If you think of the world’s supply of coloured gemstones, you might think of Brazil as being the most famous source. The most historically significant gemstone deposits on earth lie in the east of Brazil; the likes of Bahia, Minas Gerais, Espirito Santo and Paraiba, to name just a few, have for centuries, produced some of the finest coloured gemstone discoveries known to the market. Brazil has effectively built and shaped the modern coloured gemstone market as we know it.

But east Africa has, over the past few decades, risen to prominence in the coloured gemstone market. When Manuel d’Souza discovered Tanzanite near Mererani in 1967, there were few roads, resources or infrastructure at his disposal. From getting the first digger to the site and basic amenities being installed, to the multi-million pound investment in transportation, security and technology that can be seen there today is an astonishing change.

Gem explorers have been looking at new areas to explore, to find the next generation of gemstone deposits. So, the question is… where should they be looking? The simple answer can be found in Plate Tectonics.

Africa has four large cratons – called the West Africa, Congo, Tanzania, and Kalahari Cratons. Cratons are the oldest and most stable parts of the crust. These ancient rocks have survived for longer than the surrounding crust.

Some of the most gemmologically rich areas in Africa are in, and just to the southeast of, the Tanzania Craton, in the Mozambique Belt. The gem deposits of Madagascar, Mozambique, Tanzania, Kenya and Ethiopia are all situated along what was once this belt. Not only are cratons often gemmologically rich, but the interaction of cratons and the surrounding newer rocks are also of geological interest, since these are former plate boundaries. Plate boundaries are where most pressure and heat is generated – the key ingredients for gemstone formation.

When you look at the African plate as a whole, the four major cratons came together during the Pan-African orogeny around 600 million years ago.
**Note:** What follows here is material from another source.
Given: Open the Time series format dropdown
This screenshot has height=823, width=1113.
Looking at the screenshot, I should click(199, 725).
They formed part of Gondwana, the supercontinent which preceded Pangea. This then joined with the supercontinent Laurasia and formed Pangaea around 300 million years ago. In the meantime, the rocks which now make up Brazil were moving closely alongside (and running through), those that make up Africa today. It is no coincidence that these are some of the most gem-rich areas on earth. Many rocks in eastern Africa have similar counterparts in Brazil. But nestled in between these two similar areas of east Africa and Brazil, is western Africa, which has hitherto been mostly overlooked. This is where many prospectors are looking for new deposits today.


One of the main criticisms of Wegener’s Continental Drift theory was that he couldn’t explain the mechanism by which continents are moving. With modern equipment, we know for sure that the continents are moving. In fact, it is reckoned that the US is now 25 metres further away from the UK than it was in Columbus’ day, but how?
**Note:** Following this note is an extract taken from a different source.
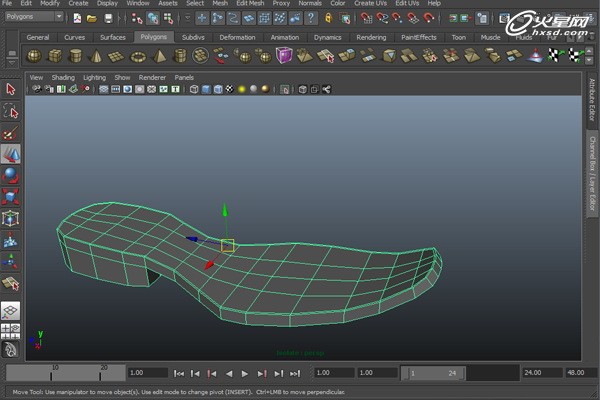
Task: Toggle smooth shade all in panel toolbar
Action: (x=205, y=89)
The answer lies in the heat buried in the centre of the Earth. The Earth’s structure is built up of many layers of rock, with different temperatures and pressures in each (see Figure 1). Convection currents through the mantle mean that its rocks are continually on the move. On top of the mantle is the crust, which is a light and thin outer skin of solid rock.

The crust (and uppermost mantle) are broken into pieces called Tectonic Plates, which are constantly moving too. Due to this movement, given enough time, all the continents eventually collide and come together as a giant landmass. This happens every 300-500 million years or so. The last supercontinent is known as Pangaea, and began to break up around 180 million years ago (see Figure 2).
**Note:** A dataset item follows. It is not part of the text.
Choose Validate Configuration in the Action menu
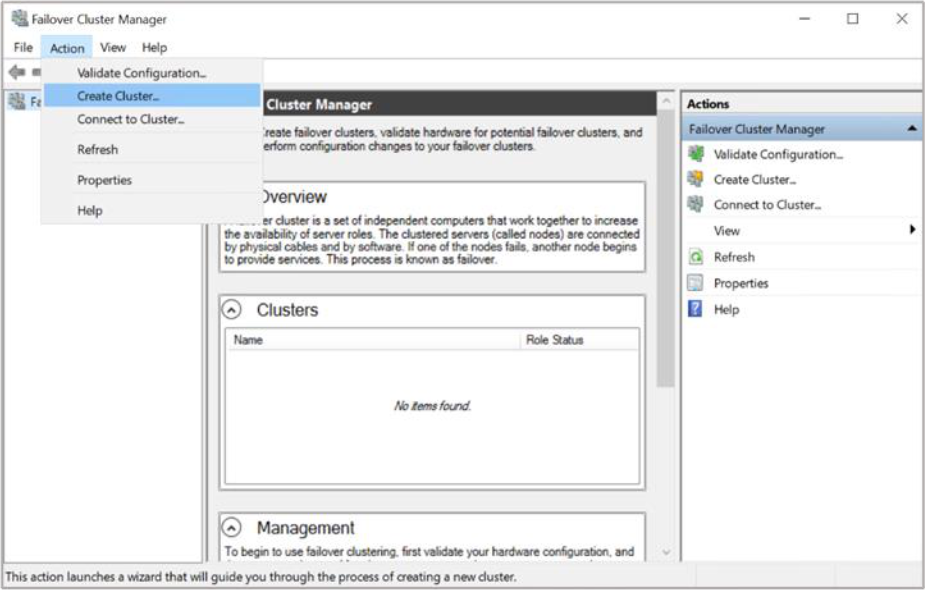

Over the last few years, we have seen exceptionally high grade coloured gemstones making their way to market in a copper-bearing Tourmaline pocket has also emerged, which could be significant knowing that the state of Paraiba is in the very northeast of Brazil, one of the states that formerly sat closest to present-day Nigeria and Cameroon.

We have started to build strong relationships in Nigeria and, to date, have been seriously impressed by the parcels we have sourced, including Sapphire, Rubellite and Tourmaline. We also fell in love with Moroccan Amethyst, which hails from the geological belt surrounding the West African Craton.


Africa has some fascinating and diverse geology. With large areas of continent having survived several orogenies (tectonic movements), the number of older rocks means that there is a higher than usual chance of discovering gem-hosting rock.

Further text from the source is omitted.